Так вот – я пишу, потому что случилось 31 января 1980 года.
В этой дате – источник моего литературного вдохновения, таланта, маразма – как вам будет угодно. В тот день моя жизнь перевернулась, и за переворотом последовало страшное одиночество.
Я помню, люди говорили: у мамы та же болезнь, что у Барбары, сестры Лианы, которая в течение многих лет (для нашей семьи – лет отчаяния и горя) балансировала между приступами эйфории, радостной истерики и глубочайшей апатии. Болезнь передалась маме, вот и все. По неведомым биологическим причинам, по велению рока страшная болезнь настигла именно маму. Лиана сидела на кухне и вздыхала, с печалью глядя перед собой, обхватив ладонями теплую чашку с чаем. Нам следовало лишь смириться с тем, что безумие у нас в крови, и мы обязаны терпеть, терпеть и ждать. Ведь даже Барбара, в конце концов, преодолела кризис и вернулась к более или менее нормальной жизни. Лиана поднимала на меня глаза и всегда заканчивала разговор одной и той же фразой:
– Закройте дверь, моя маленькая королевна. На улице холодно.

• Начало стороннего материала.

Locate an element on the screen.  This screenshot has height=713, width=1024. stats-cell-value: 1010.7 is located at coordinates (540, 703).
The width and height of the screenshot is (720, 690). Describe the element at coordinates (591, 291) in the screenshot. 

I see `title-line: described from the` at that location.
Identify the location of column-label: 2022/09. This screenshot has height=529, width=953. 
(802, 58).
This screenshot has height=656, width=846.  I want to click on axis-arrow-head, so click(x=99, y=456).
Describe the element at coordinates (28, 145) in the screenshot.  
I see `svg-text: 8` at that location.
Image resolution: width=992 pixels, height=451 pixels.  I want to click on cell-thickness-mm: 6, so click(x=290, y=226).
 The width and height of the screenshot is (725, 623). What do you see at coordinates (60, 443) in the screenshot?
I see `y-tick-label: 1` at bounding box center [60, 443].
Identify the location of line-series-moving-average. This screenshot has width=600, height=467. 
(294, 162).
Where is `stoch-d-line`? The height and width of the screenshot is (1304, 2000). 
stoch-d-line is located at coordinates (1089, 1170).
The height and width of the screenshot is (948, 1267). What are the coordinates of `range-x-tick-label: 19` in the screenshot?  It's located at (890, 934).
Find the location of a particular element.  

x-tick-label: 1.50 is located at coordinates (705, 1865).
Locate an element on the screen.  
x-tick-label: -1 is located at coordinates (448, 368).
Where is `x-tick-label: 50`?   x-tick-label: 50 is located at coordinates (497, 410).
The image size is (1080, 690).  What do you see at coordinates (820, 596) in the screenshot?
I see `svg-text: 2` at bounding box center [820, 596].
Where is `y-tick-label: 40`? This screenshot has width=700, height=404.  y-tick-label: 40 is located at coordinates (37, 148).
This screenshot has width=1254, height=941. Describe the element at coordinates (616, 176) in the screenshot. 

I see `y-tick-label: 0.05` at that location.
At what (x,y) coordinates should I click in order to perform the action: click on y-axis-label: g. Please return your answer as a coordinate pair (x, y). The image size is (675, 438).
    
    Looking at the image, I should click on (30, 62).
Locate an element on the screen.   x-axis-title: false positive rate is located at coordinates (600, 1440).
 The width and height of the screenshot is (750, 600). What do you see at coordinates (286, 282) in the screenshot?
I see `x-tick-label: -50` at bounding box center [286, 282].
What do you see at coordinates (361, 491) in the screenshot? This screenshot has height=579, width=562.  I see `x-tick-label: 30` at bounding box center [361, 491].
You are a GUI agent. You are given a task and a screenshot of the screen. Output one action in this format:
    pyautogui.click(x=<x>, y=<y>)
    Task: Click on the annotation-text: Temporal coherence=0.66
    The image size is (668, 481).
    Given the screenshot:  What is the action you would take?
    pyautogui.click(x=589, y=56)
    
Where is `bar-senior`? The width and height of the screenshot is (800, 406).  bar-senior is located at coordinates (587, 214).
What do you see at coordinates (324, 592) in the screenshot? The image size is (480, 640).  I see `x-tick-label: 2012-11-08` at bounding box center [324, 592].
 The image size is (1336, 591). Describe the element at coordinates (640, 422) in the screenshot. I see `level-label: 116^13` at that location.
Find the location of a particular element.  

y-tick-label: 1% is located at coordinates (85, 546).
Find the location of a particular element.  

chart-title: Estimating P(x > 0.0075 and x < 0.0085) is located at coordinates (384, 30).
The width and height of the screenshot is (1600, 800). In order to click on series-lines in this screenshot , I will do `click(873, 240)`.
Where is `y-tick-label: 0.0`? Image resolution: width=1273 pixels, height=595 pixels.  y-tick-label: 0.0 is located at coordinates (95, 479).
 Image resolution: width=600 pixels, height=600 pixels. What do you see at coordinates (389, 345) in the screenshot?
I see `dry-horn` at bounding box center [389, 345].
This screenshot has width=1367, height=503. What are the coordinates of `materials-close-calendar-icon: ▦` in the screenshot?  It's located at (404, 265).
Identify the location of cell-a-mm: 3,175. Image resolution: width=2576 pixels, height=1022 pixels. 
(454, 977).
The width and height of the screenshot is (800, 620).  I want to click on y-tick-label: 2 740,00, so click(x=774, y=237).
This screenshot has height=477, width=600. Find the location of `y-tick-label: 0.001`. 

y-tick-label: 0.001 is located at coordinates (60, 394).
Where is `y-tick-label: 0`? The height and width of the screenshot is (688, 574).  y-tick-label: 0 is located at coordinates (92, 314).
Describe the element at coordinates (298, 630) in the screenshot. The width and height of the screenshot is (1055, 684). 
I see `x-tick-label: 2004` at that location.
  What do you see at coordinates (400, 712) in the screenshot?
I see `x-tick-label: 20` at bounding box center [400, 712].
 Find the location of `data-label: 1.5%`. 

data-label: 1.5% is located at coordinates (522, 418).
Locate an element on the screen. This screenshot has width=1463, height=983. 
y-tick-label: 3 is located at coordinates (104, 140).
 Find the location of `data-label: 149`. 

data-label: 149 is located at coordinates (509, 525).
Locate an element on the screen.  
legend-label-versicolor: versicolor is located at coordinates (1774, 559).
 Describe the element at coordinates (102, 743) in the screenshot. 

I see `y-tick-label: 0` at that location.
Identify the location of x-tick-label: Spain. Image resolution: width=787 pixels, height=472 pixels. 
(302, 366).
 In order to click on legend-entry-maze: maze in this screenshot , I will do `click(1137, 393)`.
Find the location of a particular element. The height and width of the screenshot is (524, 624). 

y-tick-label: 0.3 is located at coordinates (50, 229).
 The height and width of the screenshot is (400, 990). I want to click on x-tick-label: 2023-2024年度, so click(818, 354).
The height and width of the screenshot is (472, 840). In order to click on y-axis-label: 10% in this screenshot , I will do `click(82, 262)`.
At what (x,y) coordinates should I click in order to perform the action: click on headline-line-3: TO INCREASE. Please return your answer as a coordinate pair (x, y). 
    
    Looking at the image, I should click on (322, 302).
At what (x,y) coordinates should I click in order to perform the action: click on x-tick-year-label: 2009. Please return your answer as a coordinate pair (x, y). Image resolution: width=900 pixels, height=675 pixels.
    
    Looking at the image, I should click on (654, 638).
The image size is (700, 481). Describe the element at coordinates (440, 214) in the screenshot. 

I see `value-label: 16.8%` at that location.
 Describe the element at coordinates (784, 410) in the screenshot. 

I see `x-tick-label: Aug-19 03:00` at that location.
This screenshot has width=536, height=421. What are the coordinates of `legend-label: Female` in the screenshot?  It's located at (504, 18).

Всего несколько недель разделяют выход телепередачи «Апостроф» и приступ Люсиль. Я никогда не думала о хронологии. В моей памяти эти события разнесены. Впрочем, какая разница? Благодаря архивам Национального института аудиовизуальных коммуникаций я нашла и пересмотрела передачу. Оказалось, что я ее совершенно позабыла. Видимо, торжественная атмосфера, в которой мои родственники наслаждались передачей у телевизора в Пьермонте, сбила меня с толку. Я не уверена, была ли с нами тогда Люсиль.
Я с волнением посмотрела выступление Барбары и Клода, которых знала весьма плохо (можно сказать, не знала вообще) – мы встречались только на похоронах да на семейных сборищах. Они оба уже умерли. В студии они сидят рядышком и внимательно смотрят друг на друга, прислушиваются друг к другу, словно все вокруг их мало интересует. Оба рассказывают о тяжелом времени, о том, как Барбара из психиатрической лечебницы отправляла Клоду письма, требовала развода. Барбара невероятно красива и более обаятельна, чем Клод. Клод постоянно берет ее за руку, она улыбается, он говорит о своих поверхностных репортажах и с убеждением добавляет: «Пусть первым бросит в меня камень тот, кто никогда не страдал». Она с чувством собственного достоинства смеется.